9. The method of claim 8 , further comprising depositing the piezoelectric plates with a silver alloy; stacking the piezoelectric plates; and melting the silver alloy under a vacuum while applying pressure to the stack.
10. The method of claim 1 , further comprising varying one or more frequencies of the sonic waves.
11. A method for loosening a threaded connection on a tubular member, comprising:
lowering a back-off tool through the tubular member to a position substantially proximate the threaded connection, wherein the back-off tool comprises a sonic wave generator having at least one of a piezoelectric ceramic, a piezoelectric crystal, a magnetostrictive material, and a stack of piezoelectric plate; and
activating the sonic wave generator to generate sonic waves while reciprocating the tubular member.
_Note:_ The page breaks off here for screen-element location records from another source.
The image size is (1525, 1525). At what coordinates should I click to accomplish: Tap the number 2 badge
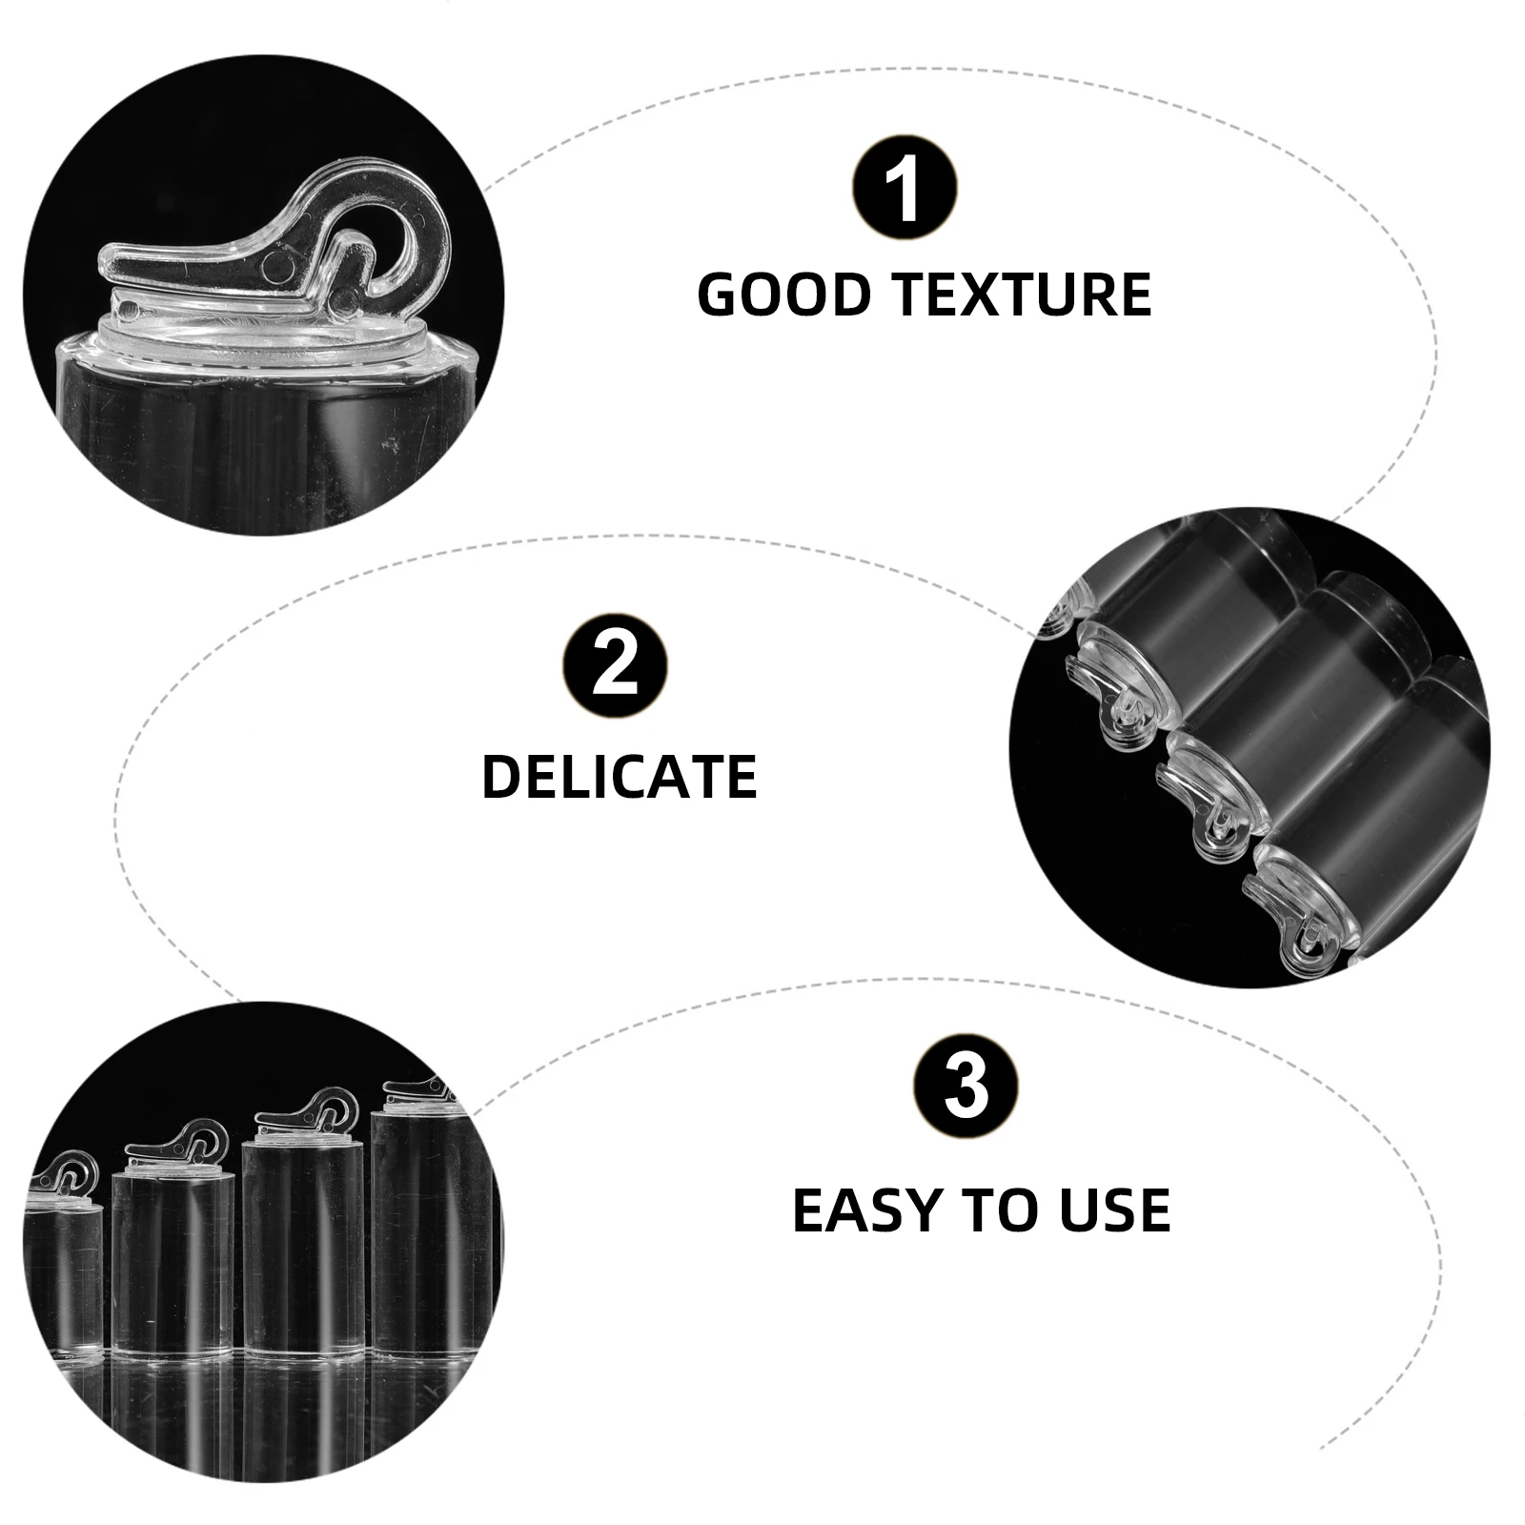pos(616,665)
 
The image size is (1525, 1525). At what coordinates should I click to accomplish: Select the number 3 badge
pos(966,1087)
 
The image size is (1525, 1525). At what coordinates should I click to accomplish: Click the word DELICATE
pos(620,777)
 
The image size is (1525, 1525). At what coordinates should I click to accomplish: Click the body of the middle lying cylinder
pos(1334,705)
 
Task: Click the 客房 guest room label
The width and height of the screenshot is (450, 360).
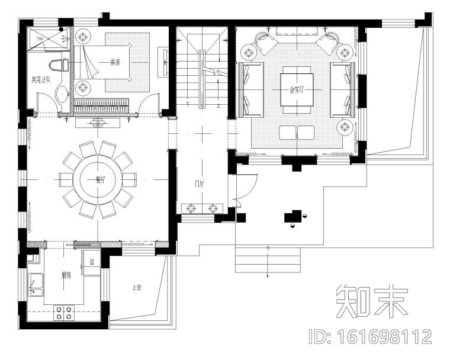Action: click(115, 62)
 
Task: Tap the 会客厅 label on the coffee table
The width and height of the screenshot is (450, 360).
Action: click(296, 90)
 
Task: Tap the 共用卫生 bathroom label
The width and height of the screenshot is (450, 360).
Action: click(40, 79)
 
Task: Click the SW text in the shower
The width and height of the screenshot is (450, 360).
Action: click(40, 38)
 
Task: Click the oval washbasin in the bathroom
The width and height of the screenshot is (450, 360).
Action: click(60, 94)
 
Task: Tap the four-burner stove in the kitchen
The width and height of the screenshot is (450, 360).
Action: click(63, 313)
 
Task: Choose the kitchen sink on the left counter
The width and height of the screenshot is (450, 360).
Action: click(36, 286)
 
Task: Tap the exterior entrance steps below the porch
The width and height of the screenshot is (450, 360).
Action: click(268, 261)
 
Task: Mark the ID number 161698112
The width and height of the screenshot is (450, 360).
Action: click(371, 337)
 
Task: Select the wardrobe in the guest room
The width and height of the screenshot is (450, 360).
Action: click(101, 106)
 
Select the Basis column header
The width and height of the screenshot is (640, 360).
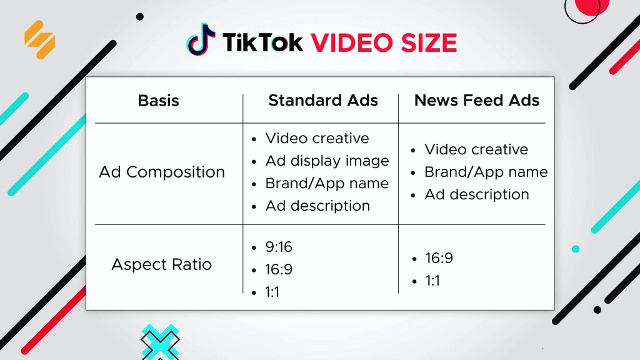point(158,101)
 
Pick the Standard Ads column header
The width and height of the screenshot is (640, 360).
point(323,101)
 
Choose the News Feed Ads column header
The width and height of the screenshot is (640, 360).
point(476,101)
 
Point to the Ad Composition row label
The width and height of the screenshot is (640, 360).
point(162,172)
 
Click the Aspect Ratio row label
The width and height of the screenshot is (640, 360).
point(161,264)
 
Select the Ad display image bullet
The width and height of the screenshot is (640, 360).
point(327,161)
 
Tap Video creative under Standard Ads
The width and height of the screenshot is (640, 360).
point(317,138)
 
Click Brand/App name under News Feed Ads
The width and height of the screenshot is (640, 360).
point(486,172)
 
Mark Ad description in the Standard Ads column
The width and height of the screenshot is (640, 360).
point(318,206)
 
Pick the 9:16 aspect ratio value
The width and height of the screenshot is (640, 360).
point(279,247)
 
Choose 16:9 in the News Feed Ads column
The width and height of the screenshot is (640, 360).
point(439,258)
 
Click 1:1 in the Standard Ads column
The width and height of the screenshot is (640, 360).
point(272,292)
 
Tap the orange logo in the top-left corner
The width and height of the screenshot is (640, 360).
point(39,39)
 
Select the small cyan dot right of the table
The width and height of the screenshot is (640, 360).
point(576,249)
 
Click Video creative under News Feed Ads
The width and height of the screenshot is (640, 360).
point(476,149)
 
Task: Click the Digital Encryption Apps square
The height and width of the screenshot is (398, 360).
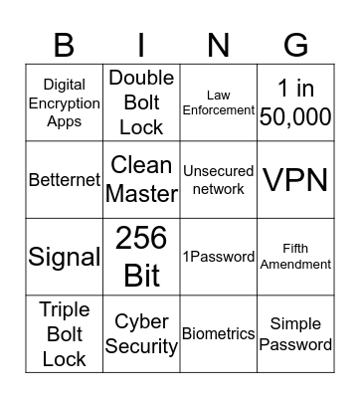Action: tap(64, 103)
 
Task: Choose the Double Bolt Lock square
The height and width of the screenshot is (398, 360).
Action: tap(141, 102)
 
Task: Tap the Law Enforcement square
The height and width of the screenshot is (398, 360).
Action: tap(219, 102)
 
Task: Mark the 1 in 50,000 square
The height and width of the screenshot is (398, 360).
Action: tap(295, 102)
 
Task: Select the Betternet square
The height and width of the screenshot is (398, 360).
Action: tap(64, 180)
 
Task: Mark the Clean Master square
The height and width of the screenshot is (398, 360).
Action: tap(141, 179)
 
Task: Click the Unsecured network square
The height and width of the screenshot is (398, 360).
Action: tap(219, 179)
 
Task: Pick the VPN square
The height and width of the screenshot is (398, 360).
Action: tap(295, 179)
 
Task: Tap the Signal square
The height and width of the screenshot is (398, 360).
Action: tap(64, 257)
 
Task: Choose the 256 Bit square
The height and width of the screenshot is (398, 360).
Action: tap(141, 257)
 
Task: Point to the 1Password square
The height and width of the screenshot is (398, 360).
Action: tap(219, 257)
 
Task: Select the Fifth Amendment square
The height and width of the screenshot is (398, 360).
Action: tap(295, 257)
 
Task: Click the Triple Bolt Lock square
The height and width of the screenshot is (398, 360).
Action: tap(64, 333)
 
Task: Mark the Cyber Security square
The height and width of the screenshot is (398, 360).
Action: tap(141, 333)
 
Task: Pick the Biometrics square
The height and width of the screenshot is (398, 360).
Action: tap(219, 333)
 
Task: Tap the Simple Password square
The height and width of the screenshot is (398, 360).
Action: tap(295, 333)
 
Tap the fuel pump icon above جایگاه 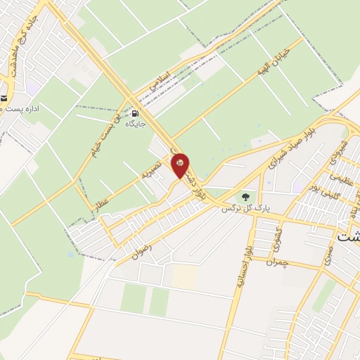click(x=134, y=112)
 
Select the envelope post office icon click(x=4, y=98)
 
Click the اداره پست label click(x=22, y=110)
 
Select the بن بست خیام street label click(x=105, y=133)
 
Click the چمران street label click(x=278, y=261)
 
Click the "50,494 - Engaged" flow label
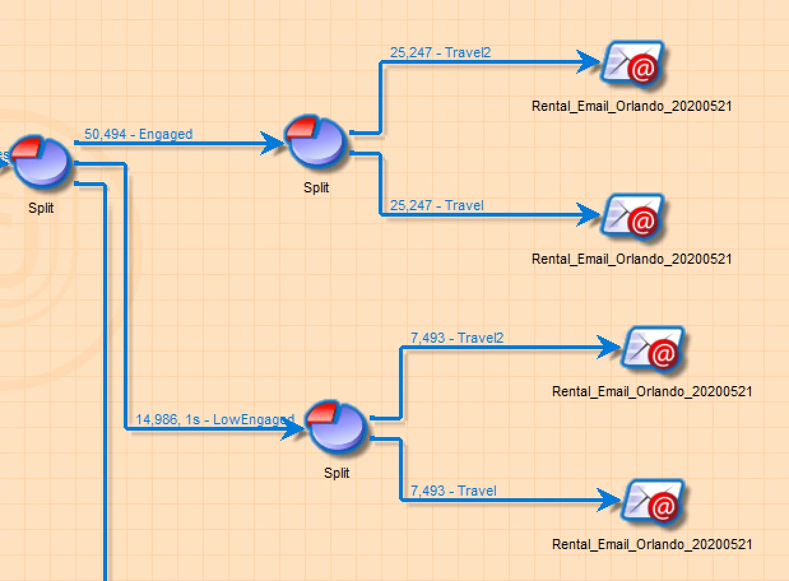coord(138,134)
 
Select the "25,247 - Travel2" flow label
coord(440,52)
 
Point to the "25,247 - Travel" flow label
coord(437,205)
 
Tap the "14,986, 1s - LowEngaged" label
coord(215,419)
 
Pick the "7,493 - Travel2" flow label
coord(457,338)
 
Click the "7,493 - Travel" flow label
coord(453,491)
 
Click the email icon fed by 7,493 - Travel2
coord(653,349)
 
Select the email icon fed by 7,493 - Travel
coord(653,502)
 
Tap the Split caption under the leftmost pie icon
coord(41,208)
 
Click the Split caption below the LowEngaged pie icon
coord(337,473)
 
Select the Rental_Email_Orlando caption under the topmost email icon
coord(632,106)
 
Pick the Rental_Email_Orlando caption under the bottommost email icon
coord(652,544)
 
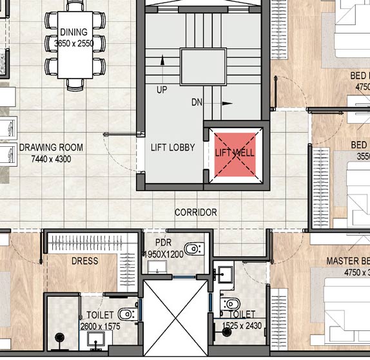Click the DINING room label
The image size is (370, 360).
tap(73, 32)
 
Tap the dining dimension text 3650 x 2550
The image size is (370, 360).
tap(73, 43)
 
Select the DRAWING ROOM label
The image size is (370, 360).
tap(51, 147)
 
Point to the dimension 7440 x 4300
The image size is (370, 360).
tap(51, 158)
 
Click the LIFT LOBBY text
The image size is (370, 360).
tap(172, 147)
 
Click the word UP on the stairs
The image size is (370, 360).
tap(161, 90)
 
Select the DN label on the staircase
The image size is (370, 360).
tap(197, 102)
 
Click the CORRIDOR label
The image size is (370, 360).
tap(195, 212)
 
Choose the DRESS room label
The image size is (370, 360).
tap(84, 261)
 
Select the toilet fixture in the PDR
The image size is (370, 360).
tap(193, 249)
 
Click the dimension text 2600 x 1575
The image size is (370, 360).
tap(99, 327)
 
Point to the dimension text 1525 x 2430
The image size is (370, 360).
tap(242, 326)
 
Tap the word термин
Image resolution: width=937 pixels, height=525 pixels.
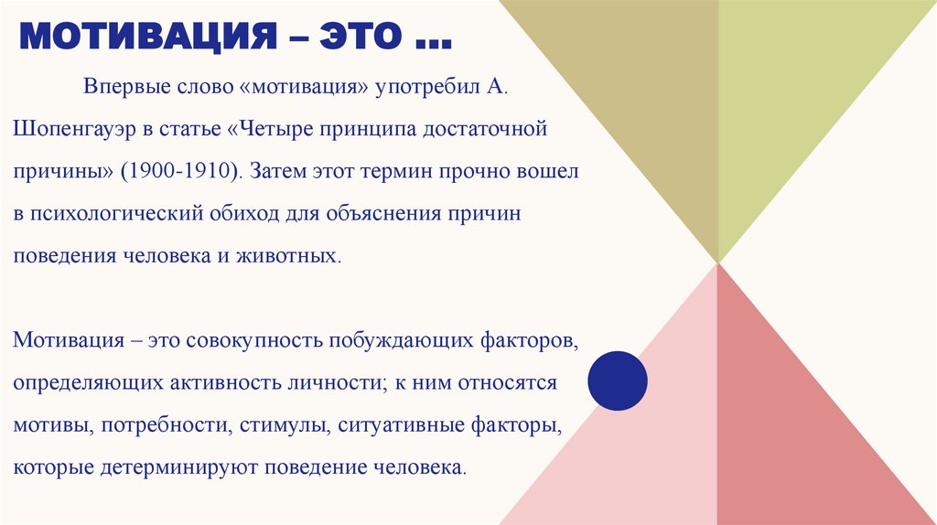click(385, 170)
12. The method of claim 11 , wherein the sonic wave generator has at least one of the piezoelectric ceramic and the stack of piezoelectric plates.
13. The method of claim 11 , wherein the sonic generator has at least one of the piezoelectric crystal, ceramic, and stack and the piezoelectric crystal, ceramic, or stack is made from barium titanate or quartz.
14. The method of claim 11 , wherein the sonic wave generator has the stack of piezoelectric plates and the piezoelectric plates are made from wafers of at least one of quartz, lithium niobate, lithium tantalite, and ceramics.
15. The method of claim 14 , further comprising cutting the piezoelectric plates generally in the x crystal axis direction.
16. The method of claim 15 , further comprising depositing the piezoelectric plates with a silver alloy; stacking the piezoelectric plates; and melting the silver alloy under a vacuum while applying pressure to the stack.
17. The method of claim 11 , further comprising varying one or more frequencies of the sonic waves.
18. A method for backing-off an upper portion of a tubular member joined to a lower portion of the tubular member by a threaded connection in a wellbore, comprising:
applying a reverse torque to the upper portion of the tubular member;
lowering a back-off tool through the tubular member to a position substantially proximate the threaded connection, wherein the back-off tool comprises a sonic wave generator having at least one of a piezoelectric ceramic, a piezoelectric crystal, a magnetostrictive material, and a stack of piezoelectric plates; and
generating sonic waves through the back-off tool to loosen the threaded connection, while moving a neutral weight position along the tubular member.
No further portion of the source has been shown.